Opinia: Co dalej z polską awiacją? Odpowiedź na polemikę

25 października 2023 10:30
1 komentarz
Wczoraj (24.10) na naszych łamach ukazała się polemika z moim tekstem o wyzwaniach polskiej branży lotniczej po wyborach. Dziś publikujemy moją odpowiedź.
Reklama
Mój redakcyjny kolega, Marek Serafin, polemizuje z moim artykułem o powyborczych wyzwaniach polskiej awiacji. Konkretnie nie zgadza się z dwiema tezami. Po pierwsze uważa, że projekt CPK należy wstrzymać i przemyśleć od nowa. Jego zdaniem przeprowadzenie audytu tej inwestycji przed podjęciem decyzji o jej przyszłości oznacza generowanie niepotrzebnych kosztów. Po drugie Marek uważa, że przy rozwiązywaniu dylematu aglomeracji warszawskiej nie należy w ogóle brać pod uwagę nowego lotniska w Radomiu, bo wystarczy rozbudować Modlin i Okęcie.


Pierwsza różnica zdań jest pozorna. Przeprowadzenie audytu spółki CPK w celu zdecydowania o dalszych losach projektu w Baranowie oznacza de facto jego zamrożenie. Inwestycja nie będzie generowała dalej kosztów, bo przetargi i zawieranie nowych umów powinny zostać wstrzymane do czasu wydania ostatecznej opinii. Natomiast wydatki operacyjne trzeba będzie ponosić z przyczyn czysto proceduralnych, bo nie uda się zlikwidować spółki w kilka tygodni.
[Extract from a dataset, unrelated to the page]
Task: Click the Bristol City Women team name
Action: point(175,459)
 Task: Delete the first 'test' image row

Nie ma też powodu, żeby weryfikacja podstawowych założeń projektu CPK trwała aż kilkanaście miesięcy. Można to zrobić zdecydowanie szybciej.

Nawet przy założeniu likwidacji projektu trzeba najpierw znaleźć konkretne odpowiedzi na kilka ważnych pytań. Co stanie się ze spółkami tworzącymi Grupę Kapitałową CPK? Co zrobić z ponad 1 tys. hektarów gruntu zakupionego w ramach Programu Dobrowolnych Nabyć przez spółkę celową? W jaki sposób można wycofać się z zawartych umów z kontrahentami zewnętrznymi i ile to będzie kosztować? Bez odniesienia się szczegółowo do tych zagadnień nie powinno się podejmować żadnych drastycznych decyzji. Przyjęcie a priori założenia likwidacji projektu CPK byłoby takim samym błędem, jakim było rozpoczęcie jego realizacji bez odpowiedniego uzasadnienia biznesowego.
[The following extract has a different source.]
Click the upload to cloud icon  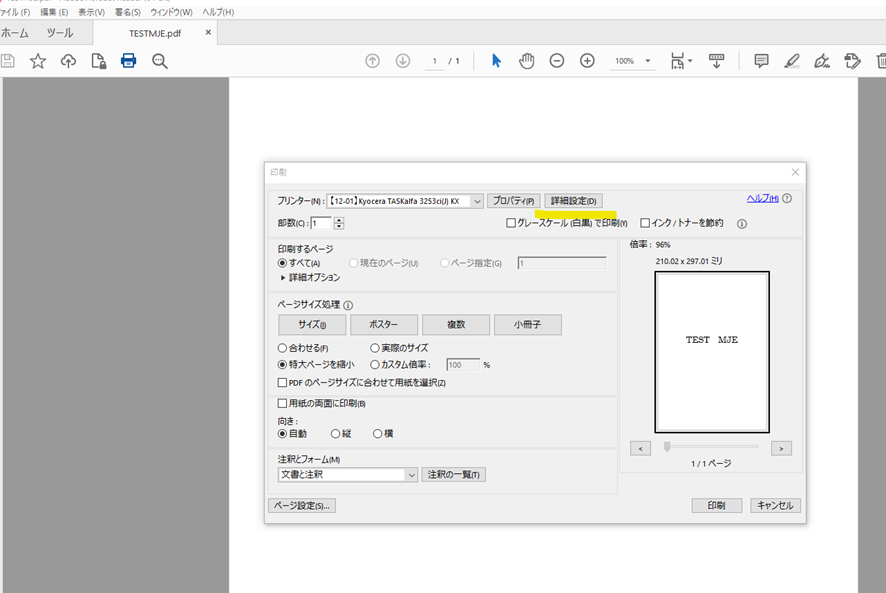(x=68, y=61)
Jest jeszcze jeden argument za tym, żeby proces decydowania o przyszłości CPK przebiegał wolniej i w bardziej spokojnej atmosferze. Prawie od początku powstania pomysłu budowy wielkiego portu lotniczego w Baranowie nawoływaliśmy o jego odpolitycznienie. Drastyczne przecięcie projektu po przejęciu władzy przez opozycję nie przysłuży się naszym postulatom. Będzie wręcz odwrotnie, bo CPK nie przestanie być narzędziem walki politycznej, na co wskazuje wzmożona dyskusja o tej inwestycji prowadzona w ostatnich dniach w mediach społecznościowych oraz wczorajsze (24.10) ogłoszenie o wyborze preferowanego inwestora strategicznego projektu. Nie idźmy tą drogą.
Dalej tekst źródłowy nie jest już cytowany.